Much like Uber Pool or Ola Share, Elon Musk-led SpaceX now offers a similar concept - for spacecrafts. On Sunday, a two-stage Falcon 9 rocket lifted off from the Cape Canaveral Space Force Station in Florida, launching a record-breaking 143 spacecrafts. The previous record had been held by ISRO's PSLV-C37.
"Rideshare customers’ deployment confirmed," the SpaceX handle tweeted on Sunday night. The company posted pictures and videos from the launch noting that this was the highest number of spacecrafts ever deployed on a single mission. The launch also completed SpaceX’s first dedicated SmallSat Rideshare Program mission.
Prior to Sunday's events, the record for most satellites launched at one go had been held by the Indian Space Research Organisation.

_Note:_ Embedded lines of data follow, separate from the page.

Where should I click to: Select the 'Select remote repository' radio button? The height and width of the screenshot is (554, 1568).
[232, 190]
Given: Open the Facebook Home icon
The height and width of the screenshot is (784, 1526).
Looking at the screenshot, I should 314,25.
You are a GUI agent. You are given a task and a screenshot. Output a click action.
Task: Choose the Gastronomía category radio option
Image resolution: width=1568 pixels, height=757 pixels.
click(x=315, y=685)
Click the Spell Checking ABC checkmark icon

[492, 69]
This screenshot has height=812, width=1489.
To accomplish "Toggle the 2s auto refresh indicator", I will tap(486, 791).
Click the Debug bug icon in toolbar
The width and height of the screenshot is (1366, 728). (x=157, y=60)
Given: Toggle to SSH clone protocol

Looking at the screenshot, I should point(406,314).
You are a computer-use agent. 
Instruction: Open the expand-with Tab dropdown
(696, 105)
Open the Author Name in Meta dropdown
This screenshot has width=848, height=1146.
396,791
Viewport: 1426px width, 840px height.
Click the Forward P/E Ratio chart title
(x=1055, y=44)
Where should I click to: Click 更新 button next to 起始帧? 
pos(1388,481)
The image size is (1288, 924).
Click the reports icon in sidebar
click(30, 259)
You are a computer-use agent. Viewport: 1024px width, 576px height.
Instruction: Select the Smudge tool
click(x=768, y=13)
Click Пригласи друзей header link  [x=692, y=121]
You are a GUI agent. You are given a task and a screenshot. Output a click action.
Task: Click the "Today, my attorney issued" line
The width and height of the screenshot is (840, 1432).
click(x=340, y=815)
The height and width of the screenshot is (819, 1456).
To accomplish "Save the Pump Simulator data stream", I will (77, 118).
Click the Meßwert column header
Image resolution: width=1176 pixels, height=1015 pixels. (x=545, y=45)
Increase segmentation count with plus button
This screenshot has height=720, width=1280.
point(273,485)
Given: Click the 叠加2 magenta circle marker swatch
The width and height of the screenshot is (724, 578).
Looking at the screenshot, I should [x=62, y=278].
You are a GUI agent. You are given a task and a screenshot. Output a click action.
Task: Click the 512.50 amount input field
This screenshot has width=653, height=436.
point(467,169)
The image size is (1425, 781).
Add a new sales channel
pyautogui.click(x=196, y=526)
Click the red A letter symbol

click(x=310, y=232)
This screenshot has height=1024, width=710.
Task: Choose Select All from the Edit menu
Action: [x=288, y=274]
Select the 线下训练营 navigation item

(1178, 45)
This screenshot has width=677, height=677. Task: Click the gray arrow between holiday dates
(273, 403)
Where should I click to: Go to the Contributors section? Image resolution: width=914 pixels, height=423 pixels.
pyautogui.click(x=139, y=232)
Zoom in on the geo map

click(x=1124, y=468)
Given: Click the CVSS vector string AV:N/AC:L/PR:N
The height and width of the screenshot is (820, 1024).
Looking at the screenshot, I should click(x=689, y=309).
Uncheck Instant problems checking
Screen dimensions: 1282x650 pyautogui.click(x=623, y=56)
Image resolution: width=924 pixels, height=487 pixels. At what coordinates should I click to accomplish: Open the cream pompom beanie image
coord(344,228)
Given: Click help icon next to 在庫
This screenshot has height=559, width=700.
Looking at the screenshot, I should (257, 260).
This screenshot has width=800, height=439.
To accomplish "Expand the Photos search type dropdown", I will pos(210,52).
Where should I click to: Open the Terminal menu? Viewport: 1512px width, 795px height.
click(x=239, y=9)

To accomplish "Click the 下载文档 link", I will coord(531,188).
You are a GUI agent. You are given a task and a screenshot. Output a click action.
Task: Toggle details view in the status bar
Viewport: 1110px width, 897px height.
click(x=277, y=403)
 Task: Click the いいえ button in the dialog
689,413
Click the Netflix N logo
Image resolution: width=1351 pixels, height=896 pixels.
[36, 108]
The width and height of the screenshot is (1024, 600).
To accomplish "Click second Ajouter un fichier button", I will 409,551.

In 2017, the organisation had launched the PSLV-C37 from Sriharikota in Andhra Pradesh. The rocket had carried a whopping 104 satellites into Sun-synchronous orbits. While both ISRO and SpaceX deployed over a 100 satellites, the record preceding them had been a 37 satellites - launched in 2014 by Russia's Dnepr rocket.
Why did SpaceX launch 143 spacecraft to orbit?
According to SpaceX, the rideshare programme offers cheap access to space for small satellite companies, starting at $1 million for a 200-kg satellite. Much like a "rideshare Uber", a company's small satellite can hitch a ride to space with this new mission.
The SpaceX's Falcon 9 rocket sent a mix of shoebox-sized CubeSats and much heavier micro-satellites to a 326-mile-high polar orbit. The 143 satellites include 48 Earth imaging satellites, 17 tiny communications satellites, and 30 small satellites for the US and Europe by Germany-based Exolaunch. The Falcon 9 also carried several satellites affiliated with SpaceX itself. 10 satellites for the Starlink telecommunications mega-constellation also took off on the rocket.